Quando, nos anos 20 do século XX, se descobriu um analfabeto que
vivia isolado num recanto obscuro de um fiorde da Noruega, o escândalo foi tal
que o Governo se demitiu. Eis por que preconizo uma campanha a nível nacional de
alfabetização de adultos. Admito que não se incomode quem já esteja acamado,
mas sugiro, isso sim, que o IEFP forme alfabetizadores que passem a actuar a
nível autárquico, Misericórdias, etc. Os idosos não são negligenciáveis e é
nossa obrigação pôr um ponto final no desprezo (intelectual) a que as elites
nacionais quase sempre votaram hordas sucessivas de «servos das glebas».
No que se refere ao ensino obrigatório (12º ano de escolaridade),
é maioritário e legalmente inconsequente o incumprimento dessa obrigação. A
banalidade está no abandono escolar precoce. Porquê? Creio que por duas razões
principais e algumas, outras, secundárias. As principais são a mândria
intelectual e a chatice dos programas; as secundárias são todas as outras.
(Entre irmãos e primos direitos, éramos
21 dos quais apenas 4 concluímos o ensino secundário o que hoje corresponde ao
ensino obrigatório, mas, destes, apenas um se licenciou com curso superior. E
não foi por razões económicas).
Então, se quanto à mândria se
podem inventar acções (positivas ou punitivas) que a corrijam, solução
mais fácil parece ser a criação de vias profissionalizantes que se mostrem mais atractivas para quem
não esteja motivado para a intelectualidade e a reabertura da telescola para
regiões remotas. Vias essas profissionalizantes equivalentes ao
nível do ensino obrigatório e, portanto, abrindo caminho para o superior. A
igualdade de oportunidades deve ser universal, a começar pela liberdade de se
optar pela via erudita, a do ensino geral, e as vias pragmáticas, as
profissionalizantes. O Estado
Social de que hoje dispomos permite que «quem queira e não possa» se
consiga candidatar ao ensino superior. Basta que tenha notas. A
questão está em que há quem não encontre alternativa à maçada da Filosofia preferindo
aprender electrónica naval, mecânica de máquinas agrícolas ou informática de
uso industrial… A falsa questão de
que «nem todos podemos ser Doutores» deve ser substituída pela realidade de que
nem todos querem ser Doutores.

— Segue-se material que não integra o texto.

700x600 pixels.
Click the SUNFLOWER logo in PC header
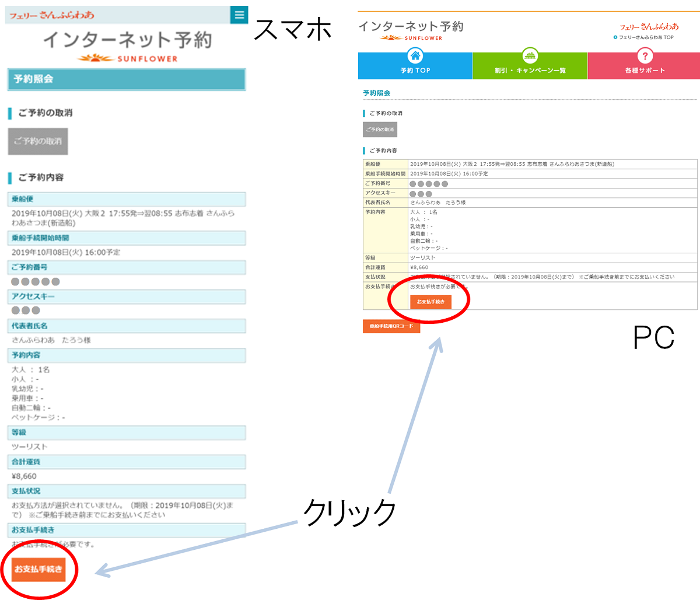click(x=411, y=38)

Eis por que há tanta gente que não
possui o ensino obrigatório. Urge,
pois, alargar a panóplia da oferta de vias profissionalizantes equivalentes ao
ensino obrigatório e, daí, permitindo o acesso ao ensino superior. Por
exemplo, instalando mais Escolas Práticas de Agricultura (por cópia da que
funciona na Paiã)
e
outras de modelo equivalente vocacionadas para o mar.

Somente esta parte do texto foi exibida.